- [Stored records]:
───
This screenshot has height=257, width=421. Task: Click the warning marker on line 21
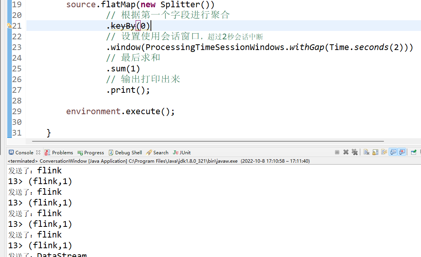pos(9,26)
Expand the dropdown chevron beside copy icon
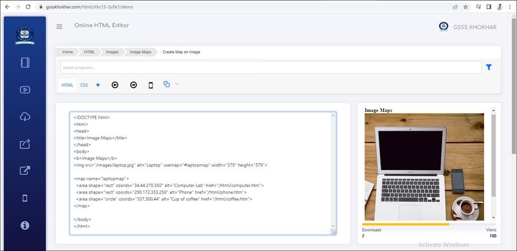Screen dimensions: 517x251 tap(176, 84)
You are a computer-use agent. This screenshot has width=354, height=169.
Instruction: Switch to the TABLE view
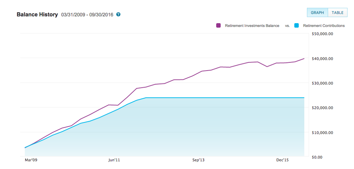(337, 12)
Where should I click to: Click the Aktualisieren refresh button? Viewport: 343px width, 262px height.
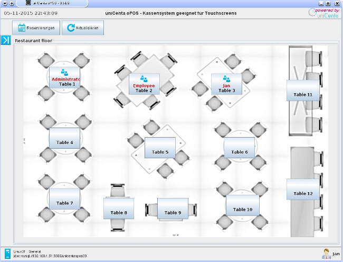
───
- [What the exercise asks]: Update the rows by replacing every "screenshot" with "screen capture", and keep everything else the same. Leave the pictures out of your answer.

- [Answer below]:
This screen capture has height=257, width=421. Task: Click the warning marker on line 21
pos(9,26)
Expand the dropdown chevron beside copy icon
Screen dimensions: 517x251 tap(176, 84)
You are a computer-use agent. This screen capture has width=354, height=169.
Instruction: Switch to the TABLE view
(337, 12)
Where should I click to: Click the Aktualisieren refresh button? Viewport: 343px width, 262px height.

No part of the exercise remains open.